* **Tasks to complete**
a. In the audit passage, starting at "Each year, the" and ending at "principal independent Registered Public Accounting Firm.", swap "Audit Committee" for "Audit Panel" and write out that stretch.
b. Put this sentence from the audit passage into Spanish: "Each year, the Audit Committee approves the annual audit engagement in advance."
c. Pick up the audit passage about BDO USA, LLP where it stops and write what comes next.

* **Document text**
Audit-Related Fees. This category consists of assurance and related services provided by BDO USA, LLP that are reasonably related to the performance of the audit or review of AMERCO’s financial statements and are not reported above under “Audit Fees.” The services for the fees disclosed under this category include benefit plan audits.
Each year, the Audit Committee approves the annual audit engagement in advance. The Audit Committee also has established procedures to pre-approve all non-audit services provided by the independent Registered Public Accounting Firm. All Fiscal 2011 non-audit services listed above were pre-approved. The Audit Committee has determined that the provision of services by BDO USA, LLP described in the preceding paragraphs were compatible with maintaining BDO USA, LLP’s independence as the Company’s principal independent Registered Public Accounting Firm.
RATIFICATION OF APPOINTMENT OF INDEPENDENT
REGISTERED PUBLIC ACCOUNTING FIRM
BDO USA, LLP currently serves as the Company’s independent Registered Public Accounting Firm, and has conducted the audit of the Company’s accounts since 2002. The Audit Committee has appointed BDO USA, LLP to serve as the independent Registered Public Accounting Firm to conduct an audit of our accounts for Fiscal 2012.

* **Available data**
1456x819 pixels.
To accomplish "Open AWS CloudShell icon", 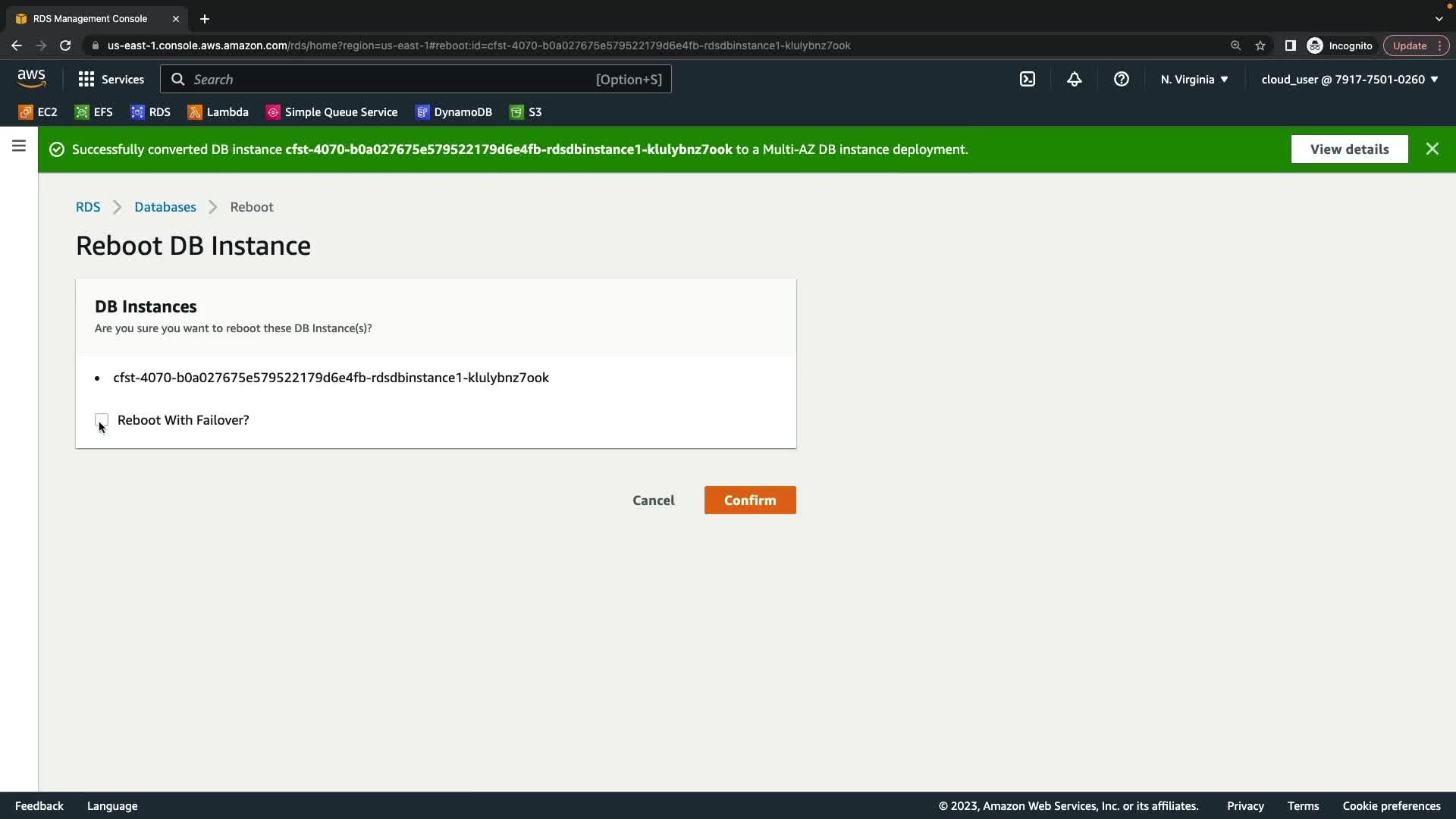I will (x=1028, y=79).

* **Answers by task**
a.
Each year, the Audit Panel approves the annual audit engagement in advance. The Audit Panel also has established procedures to pre-approve all non-audit services provided by the independent Registered Public Accounting Firm. All Fiscal 2011 non-audit services listed above were pre-approved. The Audit Panel has determined that the provision of services by BDO USA, LLP described in the preceding paragraphs were compatible with maintaining BDO USA, LLP’s independence as the Company’s principal independent Registered Public Accounting Firm.

b. Cada año, el Comité de Auditoría aprueba por adelantado el encargo de auditoría anual.

c.
Selection of the Company’s independent Registered Public Accounting Firm is not required to be submitted to a vote of the stockholders for ratification. The Sarbanes-Oxley Act of 2002 requires the Audit Committee to be directly responsible for the appointment, compensation and oversight of the audit work of the independent Registered Public Accounting Firm. However, the Board has elected to submit the selection of BDO USA, LLP as the Company’s
independent Registered Public Accounting Firm to stockholders for ratification as a matter of good corporate practice. Accordingly, the Board recommends that you vote “FOR” this proposal. Even if stockholders vote on an advisory basis in favor of the appointment, the Audit Committee may, in its discretion, direct the appointment of a different independent Registered Public Accounting Firm at any time during the year if it determines that such a change would be in the best interests of the Company and our stockholders.
Representatives of BDO USA, LLP are expected to be present at the Annual Meeting. They will have the opportunity to make a statement if they desire to do so and are expected to be available to respond to appropriate questions.
STOCKHOLDER PROPOSAL
On September 24, 2008, the Company received a stockholder proposal which contained the motion detailed below:
We do here by submit a proposal for inclusion in the AMERCO Annual Meeting Proxy statement, that AMERCO include on the ballot and in the annual meeting materials for such respective annual meetings a stockholder proposal from the undersigned stockholder proponents (or such other stockholder proponent(s) as may make the request, or as a management proposal in the event the undersigned are no longer stockholders of the Company and no comparable proposal is received from another stockholder), that all decisions and actions made by the AMERCO Board of Directors and Executive Officers, with respect to AMERCO and its subsidiaries, for the time frame of April 1 of the year prior to the date of such Proxy Statement through March 31 of the year of such Proxy Statement, be ratified and affirmed.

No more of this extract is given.